Task statement ::
Find the line that contains "Insert block quote", then repeat it and each line after it to the end of the records, exactly.

────────

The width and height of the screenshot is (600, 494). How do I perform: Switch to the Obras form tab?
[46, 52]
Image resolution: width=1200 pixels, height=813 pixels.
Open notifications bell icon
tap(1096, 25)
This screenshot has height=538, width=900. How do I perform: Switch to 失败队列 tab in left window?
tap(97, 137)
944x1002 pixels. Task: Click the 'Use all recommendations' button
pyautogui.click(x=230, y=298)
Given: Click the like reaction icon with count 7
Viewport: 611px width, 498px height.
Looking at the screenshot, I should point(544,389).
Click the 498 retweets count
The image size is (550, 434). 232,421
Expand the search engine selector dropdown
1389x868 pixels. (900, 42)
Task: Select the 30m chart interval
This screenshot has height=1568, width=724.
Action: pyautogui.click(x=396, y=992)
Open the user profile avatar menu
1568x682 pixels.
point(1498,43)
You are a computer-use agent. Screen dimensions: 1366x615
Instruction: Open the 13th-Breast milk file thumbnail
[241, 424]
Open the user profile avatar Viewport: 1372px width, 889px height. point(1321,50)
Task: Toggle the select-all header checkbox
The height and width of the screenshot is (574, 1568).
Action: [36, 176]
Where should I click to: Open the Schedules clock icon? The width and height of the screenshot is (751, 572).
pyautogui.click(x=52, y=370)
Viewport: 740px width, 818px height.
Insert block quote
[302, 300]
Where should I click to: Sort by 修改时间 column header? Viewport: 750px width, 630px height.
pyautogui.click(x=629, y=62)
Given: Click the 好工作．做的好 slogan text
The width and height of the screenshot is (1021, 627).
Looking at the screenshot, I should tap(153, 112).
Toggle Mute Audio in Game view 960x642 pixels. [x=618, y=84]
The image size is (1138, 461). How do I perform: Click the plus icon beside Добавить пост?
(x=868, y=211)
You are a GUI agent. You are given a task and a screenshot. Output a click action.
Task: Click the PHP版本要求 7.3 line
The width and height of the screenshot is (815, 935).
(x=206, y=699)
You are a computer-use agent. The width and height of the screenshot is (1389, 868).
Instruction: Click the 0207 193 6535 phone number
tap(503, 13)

────────

Result of this exercise ::
Insert block quote
[302, 300]
Where should I click to: Sort by 修改时间 column header? Viewport: 750px width, 630px height.
pyautogui.click(x=629, y=62)
Given: Click the 好工作．做的好 slogan text
The width and height of the screenshot is (1021, 627).
Looking at the screenshot, I should tap(153, 112).
Toggle Mute Audio in Game view 960x642 pixels. [x=618, y=84]
The image size is (1138, 461). How do I perform: Click the plus icon beside Добавить пост?
(x=868, y=211)
You are a GUI agent. You are given a task and a screenshot. Output a click action.
Task: Click the PHP版本要求 7.3 line
The width and height of the screenshot is (815, 935).
(x=206, y=699)
You are a computer-use agent. The width and height of the screenshot is (1389, 868).
Instruction: Click the 0207 193 6535 phone number
tap(503, 13)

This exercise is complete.